■ Exercise prompt:
Pull out each line of the records holding the string "computer".
★ ★ ★ ★ ★ ★ ★
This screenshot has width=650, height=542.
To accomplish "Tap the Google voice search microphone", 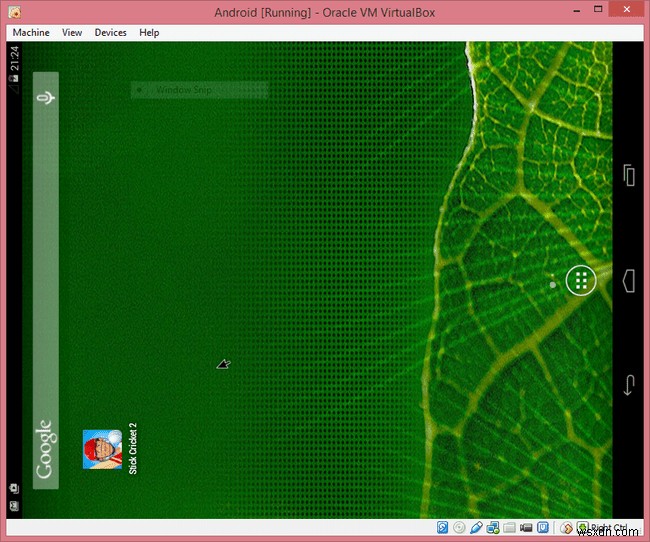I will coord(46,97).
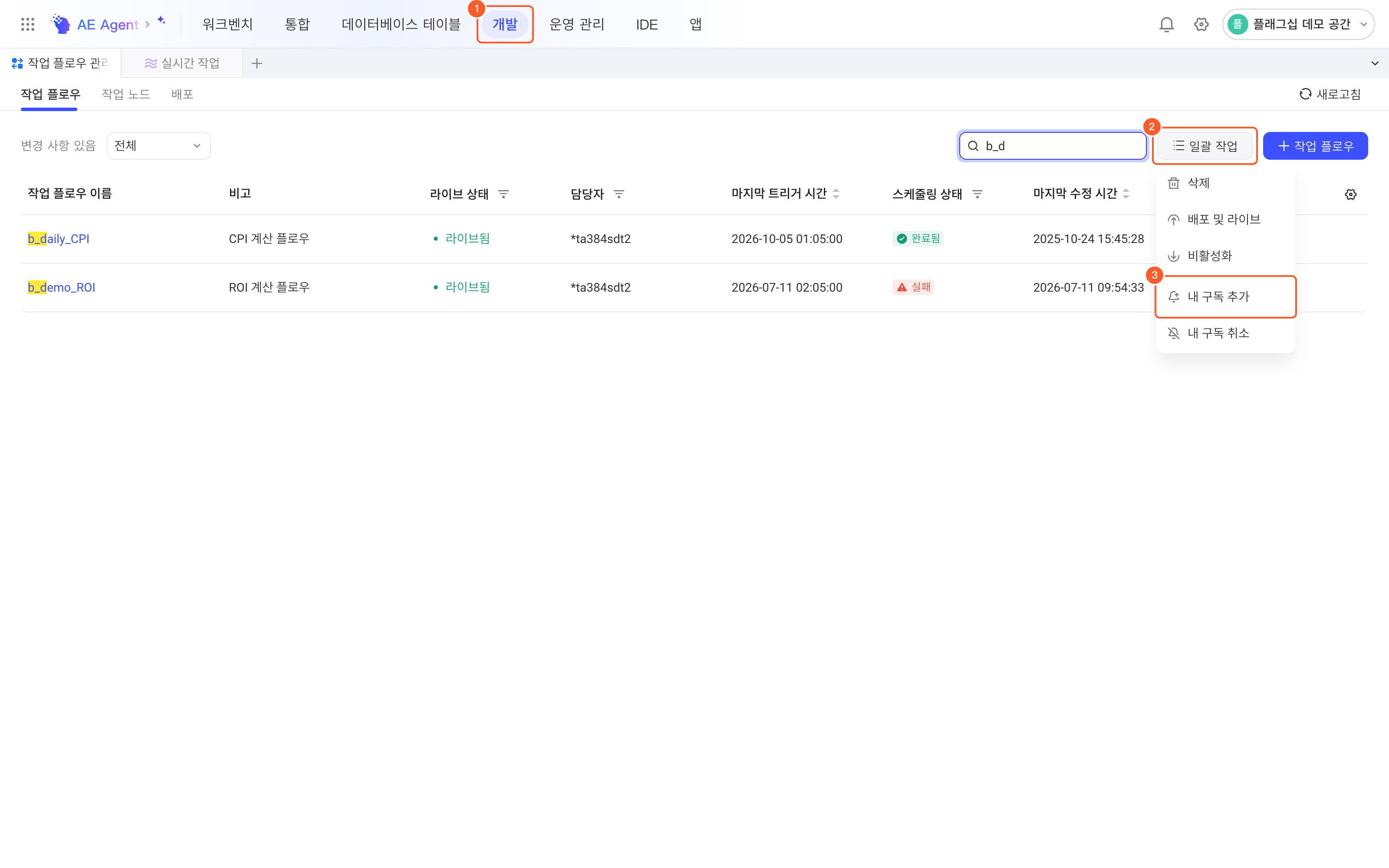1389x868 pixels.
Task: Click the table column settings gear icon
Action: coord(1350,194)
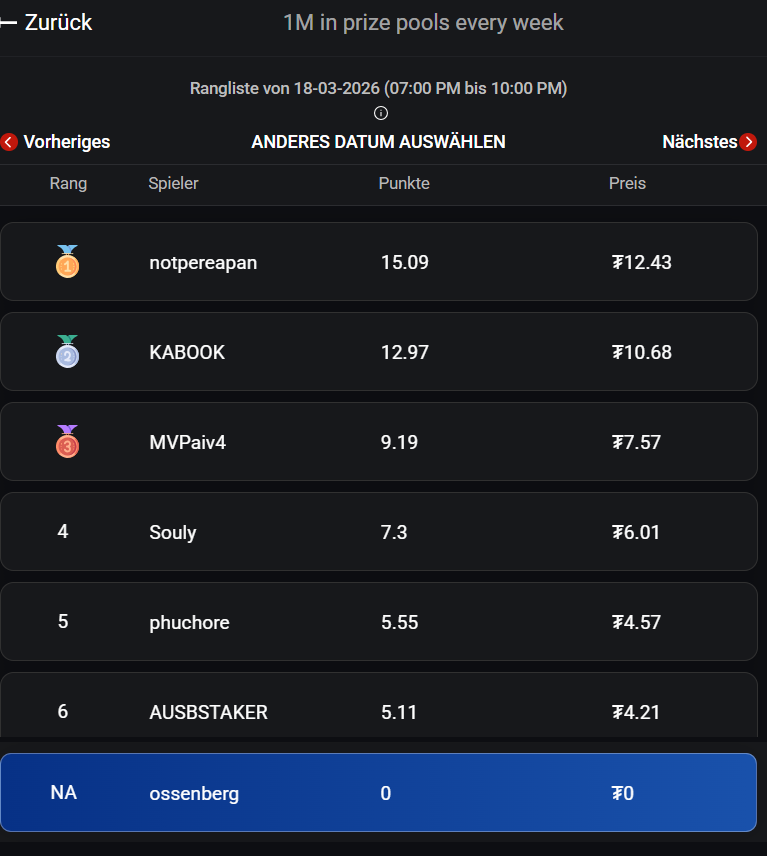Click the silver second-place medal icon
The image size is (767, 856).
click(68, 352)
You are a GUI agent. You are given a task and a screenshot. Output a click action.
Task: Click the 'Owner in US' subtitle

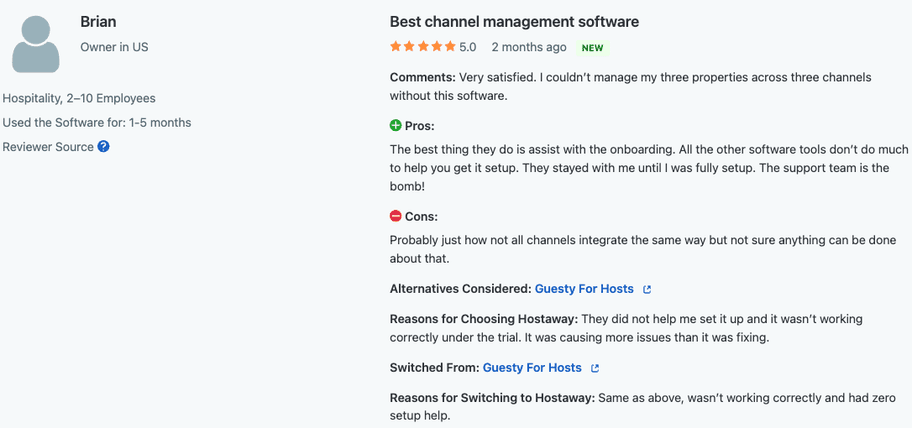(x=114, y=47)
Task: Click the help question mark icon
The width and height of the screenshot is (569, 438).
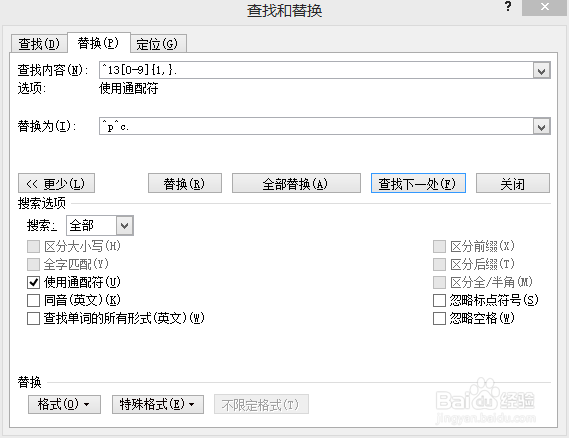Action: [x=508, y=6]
★ ★ ★ ★ ★ ★ ★
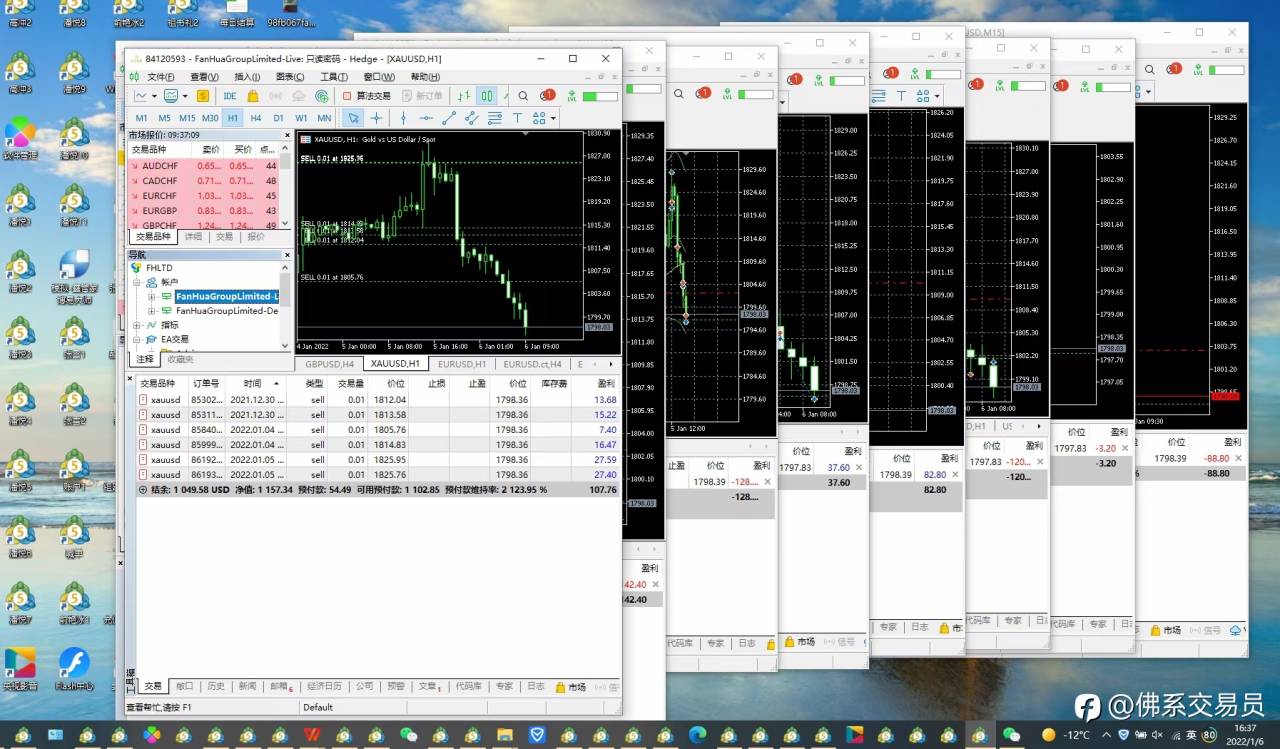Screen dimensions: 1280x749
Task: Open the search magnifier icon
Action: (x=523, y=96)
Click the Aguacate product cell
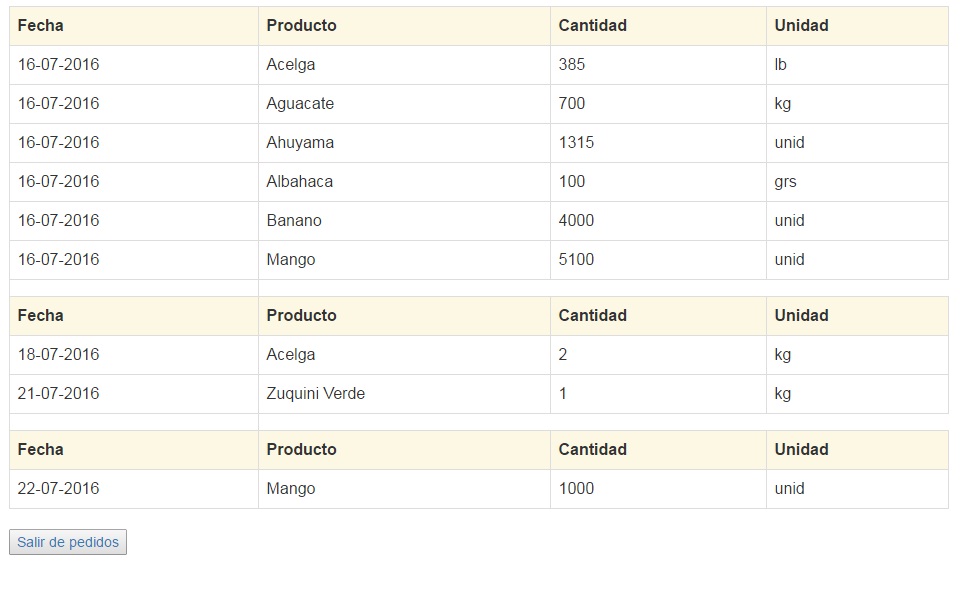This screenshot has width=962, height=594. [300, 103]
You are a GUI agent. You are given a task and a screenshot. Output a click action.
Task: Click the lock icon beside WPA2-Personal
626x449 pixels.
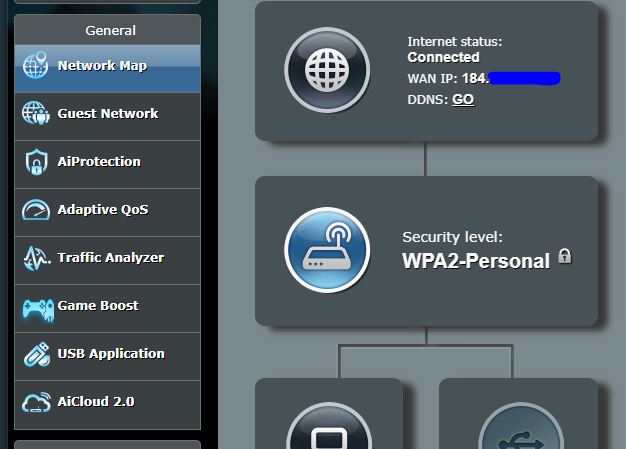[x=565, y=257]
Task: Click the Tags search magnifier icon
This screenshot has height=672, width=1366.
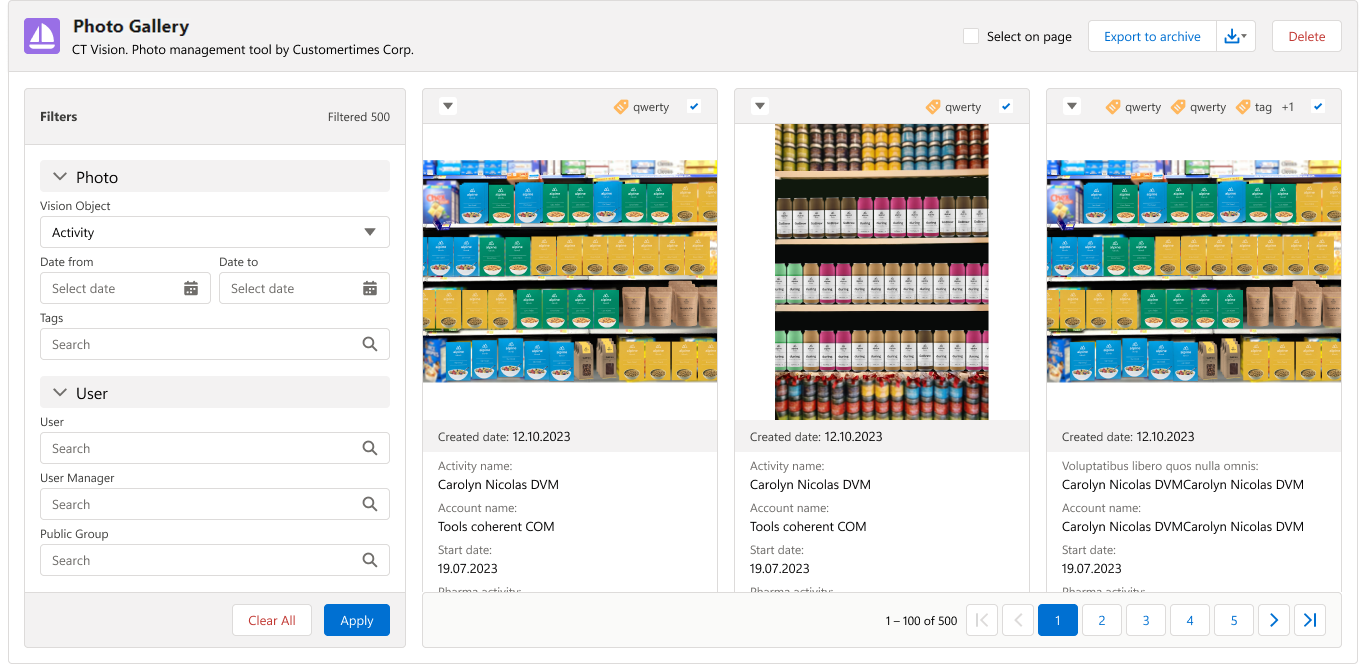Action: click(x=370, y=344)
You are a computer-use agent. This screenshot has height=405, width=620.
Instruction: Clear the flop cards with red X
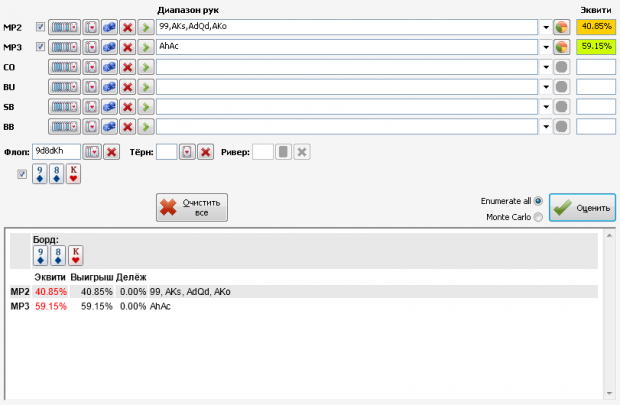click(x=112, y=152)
★ ★ ★ ★ ★ ★ ★
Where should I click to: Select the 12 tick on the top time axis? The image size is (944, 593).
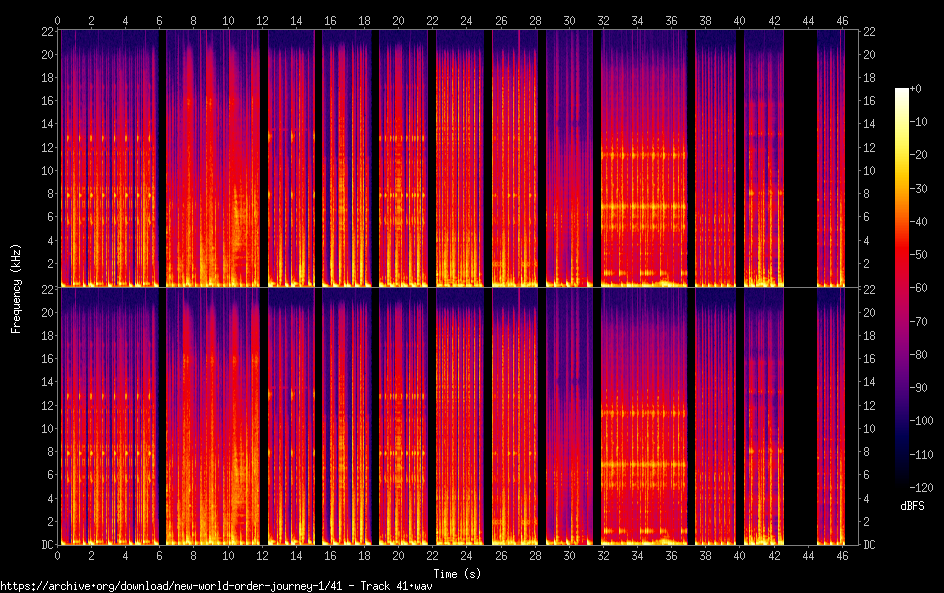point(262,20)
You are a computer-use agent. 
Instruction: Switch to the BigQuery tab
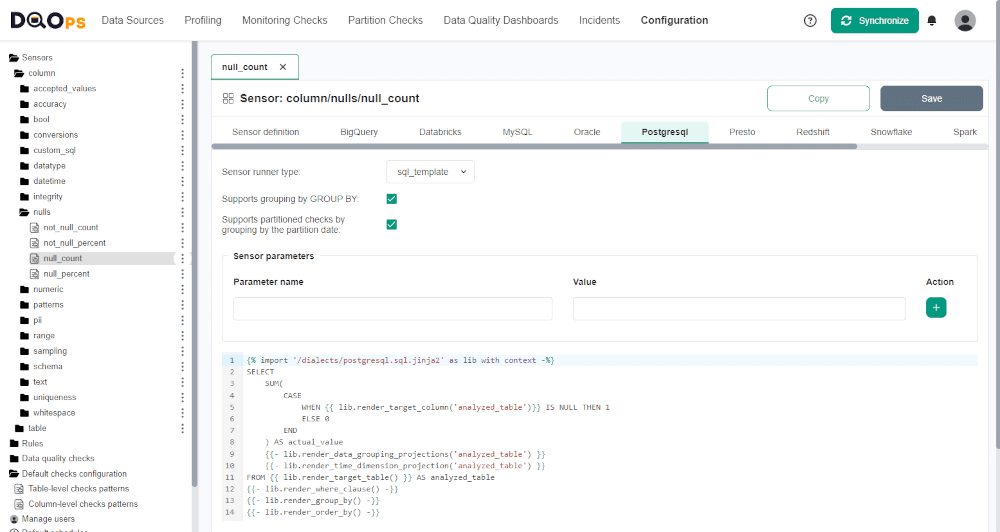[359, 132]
★ ★ ★ ★ ★ ★ ★
■ Answer below:
You are a computer-use agent. This screenshot has height=405, width=620.
You are a computer-use agent. 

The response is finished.